— What is needed —
Records follow. Pull out every line that contains "table".

***** Dataset entries

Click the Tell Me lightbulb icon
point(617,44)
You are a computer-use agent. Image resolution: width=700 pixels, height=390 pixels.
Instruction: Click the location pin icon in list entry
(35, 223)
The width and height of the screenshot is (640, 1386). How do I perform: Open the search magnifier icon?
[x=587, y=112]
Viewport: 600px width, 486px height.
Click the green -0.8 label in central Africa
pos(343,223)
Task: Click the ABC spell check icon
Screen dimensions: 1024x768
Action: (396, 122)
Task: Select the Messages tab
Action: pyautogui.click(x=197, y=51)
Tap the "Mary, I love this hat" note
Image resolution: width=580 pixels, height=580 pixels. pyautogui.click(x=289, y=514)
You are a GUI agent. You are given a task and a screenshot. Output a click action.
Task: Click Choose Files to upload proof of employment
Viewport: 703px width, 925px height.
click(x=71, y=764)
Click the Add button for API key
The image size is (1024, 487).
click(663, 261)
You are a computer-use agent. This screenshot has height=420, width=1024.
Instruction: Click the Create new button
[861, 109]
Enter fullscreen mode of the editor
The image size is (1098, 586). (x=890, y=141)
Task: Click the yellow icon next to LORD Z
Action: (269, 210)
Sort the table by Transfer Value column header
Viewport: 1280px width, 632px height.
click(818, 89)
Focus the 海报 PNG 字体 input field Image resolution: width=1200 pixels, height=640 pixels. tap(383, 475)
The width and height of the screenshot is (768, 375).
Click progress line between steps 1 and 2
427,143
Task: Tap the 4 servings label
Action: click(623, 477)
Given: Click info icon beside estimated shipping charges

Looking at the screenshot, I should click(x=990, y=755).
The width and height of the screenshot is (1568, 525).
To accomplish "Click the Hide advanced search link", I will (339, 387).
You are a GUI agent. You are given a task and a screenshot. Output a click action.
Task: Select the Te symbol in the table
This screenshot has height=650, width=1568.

**********

— Solved exercise —
Sort the table by Transfer Value column header
Task: Select the Te symbol in the table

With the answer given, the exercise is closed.